How we divide ourselves

Mushroom underside

The gills on the bottom of this mushroom are well defined and separate from each other, kind of like a lot of us! Photo by Susie Taylor

Why divide ... when you can multiply?

          I’ve been thinking a lot about math recently. Well, not “math” per se. Mostly division, and how we humans tend to split ourselves up into two groups — us versus them. You know — Republicans versus Democrats; black versus white; pro-life versus pro-choice; men versus women; old versus young; fat versus thin; able-bodied versus disabled; short versus tall; Americans versus everyone else.

          You know how we do that thing where if you aren’t on my side then you have to be on the OTHER side and therefore we can’t be friends. If you don’t agree with me, then I am supposed to hate you, revile you, disrespect you, mistrust you.

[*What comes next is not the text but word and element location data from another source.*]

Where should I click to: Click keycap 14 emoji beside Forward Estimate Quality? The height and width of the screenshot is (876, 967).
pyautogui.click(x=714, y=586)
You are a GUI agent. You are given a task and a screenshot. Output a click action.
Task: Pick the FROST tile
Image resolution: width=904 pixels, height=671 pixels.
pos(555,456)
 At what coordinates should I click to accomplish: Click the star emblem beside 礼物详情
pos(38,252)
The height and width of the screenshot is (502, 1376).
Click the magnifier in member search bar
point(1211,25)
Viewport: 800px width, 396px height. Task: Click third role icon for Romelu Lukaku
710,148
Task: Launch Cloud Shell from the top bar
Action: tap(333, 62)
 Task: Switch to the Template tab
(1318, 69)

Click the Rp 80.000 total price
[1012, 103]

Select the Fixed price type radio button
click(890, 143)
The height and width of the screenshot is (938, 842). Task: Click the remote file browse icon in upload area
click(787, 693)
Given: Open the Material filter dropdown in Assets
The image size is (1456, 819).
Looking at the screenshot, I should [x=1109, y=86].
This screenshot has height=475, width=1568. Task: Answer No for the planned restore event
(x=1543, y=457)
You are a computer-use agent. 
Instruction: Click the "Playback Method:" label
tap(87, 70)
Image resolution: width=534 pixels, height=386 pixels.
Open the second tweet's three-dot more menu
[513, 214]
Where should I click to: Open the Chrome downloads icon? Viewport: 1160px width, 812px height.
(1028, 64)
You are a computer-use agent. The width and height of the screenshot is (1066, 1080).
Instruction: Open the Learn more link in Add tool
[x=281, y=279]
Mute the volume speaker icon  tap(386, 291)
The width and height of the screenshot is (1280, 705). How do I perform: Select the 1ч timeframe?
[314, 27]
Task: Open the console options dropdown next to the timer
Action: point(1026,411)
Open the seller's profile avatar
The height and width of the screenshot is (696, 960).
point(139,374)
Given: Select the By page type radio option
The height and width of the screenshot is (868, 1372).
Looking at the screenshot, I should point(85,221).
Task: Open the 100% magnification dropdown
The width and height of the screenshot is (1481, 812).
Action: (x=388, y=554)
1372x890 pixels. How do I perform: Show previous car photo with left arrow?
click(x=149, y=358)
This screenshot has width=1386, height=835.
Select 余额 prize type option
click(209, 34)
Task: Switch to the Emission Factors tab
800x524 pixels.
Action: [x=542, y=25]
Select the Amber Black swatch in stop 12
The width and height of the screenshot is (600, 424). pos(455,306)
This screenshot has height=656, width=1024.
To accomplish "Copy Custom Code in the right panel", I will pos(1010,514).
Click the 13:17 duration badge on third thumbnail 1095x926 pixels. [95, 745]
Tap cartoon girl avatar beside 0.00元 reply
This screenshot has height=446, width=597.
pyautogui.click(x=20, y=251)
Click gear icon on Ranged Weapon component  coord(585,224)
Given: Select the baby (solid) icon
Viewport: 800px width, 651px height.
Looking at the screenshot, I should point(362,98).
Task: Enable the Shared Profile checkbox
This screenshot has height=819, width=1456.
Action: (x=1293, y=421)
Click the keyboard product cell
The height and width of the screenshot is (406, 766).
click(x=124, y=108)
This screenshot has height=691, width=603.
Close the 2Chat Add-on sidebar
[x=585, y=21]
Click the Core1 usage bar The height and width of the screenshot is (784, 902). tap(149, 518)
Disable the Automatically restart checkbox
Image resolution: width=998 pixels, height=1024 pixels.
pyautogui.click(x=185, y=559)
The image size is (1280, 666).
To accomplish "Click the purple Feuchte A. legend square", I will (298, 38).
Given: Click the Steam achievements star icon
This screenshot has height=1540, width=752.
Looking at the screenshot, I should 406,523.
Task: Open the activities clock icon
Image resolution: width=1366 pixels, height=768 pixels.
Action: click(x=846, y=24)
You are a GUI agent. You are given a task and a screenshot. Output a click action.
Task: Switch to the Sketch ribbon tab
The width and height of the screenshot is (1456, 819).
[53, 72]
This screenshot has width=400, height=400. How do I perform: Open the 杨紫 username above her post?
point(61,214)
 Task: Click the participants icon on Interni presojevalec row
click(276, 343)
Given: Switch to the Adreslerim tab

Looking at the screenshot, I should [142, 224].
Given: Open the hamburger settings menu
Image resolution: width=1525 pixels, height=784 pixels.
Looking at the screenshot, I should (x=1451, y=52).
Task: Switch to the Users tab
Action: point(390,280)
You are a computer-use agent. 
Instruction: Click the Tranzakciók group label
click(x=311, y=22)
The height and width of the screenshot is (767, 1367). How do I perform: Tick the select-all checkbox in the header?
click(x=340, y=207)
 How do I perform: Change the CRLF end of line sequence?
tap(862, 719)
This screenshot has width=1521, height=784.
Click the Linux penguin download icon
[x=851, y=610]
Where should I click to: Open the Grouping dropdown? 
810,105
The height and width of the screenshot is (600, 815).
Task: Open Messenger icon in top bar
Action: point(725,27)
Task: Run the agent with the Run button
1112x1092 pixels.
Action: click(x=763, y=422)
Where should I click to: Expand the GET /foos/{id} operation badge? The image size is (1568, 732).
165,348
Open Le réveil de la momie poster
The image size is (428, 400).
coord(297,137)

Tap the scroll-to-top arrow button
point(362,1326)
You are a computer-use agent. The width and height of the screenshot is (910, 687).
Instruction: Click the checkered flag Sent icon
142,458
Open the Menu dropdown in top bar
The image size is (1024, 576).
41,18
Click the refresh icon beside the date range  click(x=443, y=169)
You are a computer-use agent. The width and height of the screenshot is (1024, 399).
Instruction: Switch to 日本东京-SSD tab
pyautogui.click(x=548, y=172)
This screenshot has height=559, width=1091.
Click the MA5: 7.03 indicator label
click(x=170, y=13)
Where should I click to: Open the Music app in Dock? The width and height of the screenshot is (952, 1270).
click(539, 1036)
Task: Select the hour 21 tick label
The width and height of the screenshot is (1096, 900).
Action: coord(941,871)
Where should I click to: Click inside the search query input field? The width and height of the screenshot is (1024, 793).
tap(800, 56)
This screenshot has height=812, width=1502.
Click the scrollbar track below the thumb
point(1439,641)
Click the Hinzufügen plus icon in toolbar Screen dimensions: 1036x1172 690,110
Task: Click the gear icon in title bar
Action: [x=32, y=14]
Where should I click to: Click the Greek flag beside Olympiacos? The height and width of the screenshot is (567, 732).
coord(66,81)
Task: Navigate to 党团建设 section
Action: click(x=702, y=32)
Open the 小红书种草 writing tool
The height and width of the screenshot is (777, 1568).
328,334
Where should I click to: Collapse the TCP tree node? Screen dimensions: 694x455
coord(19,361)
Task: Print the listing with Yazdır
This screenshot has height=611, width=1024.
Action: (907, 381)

          I saw a Facebook post the other day where the poster said she (I have no idea if the poster was a man or woman. I am going to use my gender bias and assume it was a woman) missed 9/12. Not that she would ever want to see another dark, tragic day like 9/11, but the 9/12 where stores sold out of American flags, where people hugged each other on the street even if they didn’t really know each other, when we weren’t all divided into our own groups, instead we were all Americans first, then everything else second.

          Division is simply the act or computation that breaks things down. It takes a 6 and turns it into two 3s. Division takes a whole cake and splits it up into smaller pieces.

          I think division does that to us as a people, as well. When we start to put labels on ourselves, we break ourselves down into smaller pieces. We are no longer whole human beings, we are just parts of a whole — smaller and less powerful than when we were whole.

          When I look at any human-caused mass tragedy, I see perpetrators who aren’t whole. They have given themselves so many polarizing labels and pit themselves (even if it’s in their own minds) against everyone else.

  • “I was made fun of my whole life in school and I’m tired of it. So I’m going to get back at everyone by killing as many of them as I can.”
  • “I hate my ex-wife for taking my kids away from me, so I’m going to show her she can’t do that. I’ll go to the place where she works and shoot her and that no good SOB boss of hers.”
  • “Muslims have caused havoc all over the world. I’ll show them and rush into a mosque and slice open the first person I see.”
  • “Christians are infidels. Allah says I will be blessed if I send them to Jahannam.”
  • “Jews are greedy and they run the entire financial world. I think we should gather them up, put them in prison camps and gas as many of them as we can before someone stops us.”

          I am at a loss as to why people jump from being wronged straight to “I’m going to kill them all.” When did that become the first course of action? What happened to talking with each other, learning about our cultural differences, trying to see our similarities instead of our differences, agreeing to disagree with respect and kindness.

          I identify myself as a Christian. I believe in God, the Son, and the Holy Spirit. I believe that who and how you love is your own business. As a heterosexual cis-gendered Caucasian woman, I have certain rights — to marry the man who will have me, to have children, to walk around without suspicion, to be able to walk into a store and virtually disappear. Why shouldn’t someone be allowed to marry someone of the same gender if they are just as committed to each other as my husband and I? Why do some people feel (and probably are) followed around a store to “keep an eye” on them? Why am I allowed to drive home from work after midnight and not be looked at twice, but an African-American man driving home after work is detained by police because he “looked suspicious”?

          Division breaks people down. It says that this non-bold 3 can’t blend with this bold 3 to make 6 because they are just too different. As my grandmother used to say: “That’s ridiculous. Go to grass!” (Yeah, I never really understood the whole ‘go to grass’ comment either)

          It’s time we humans started looking for ways to come together, to blend, to multiply.

          That’s some math I can get behind.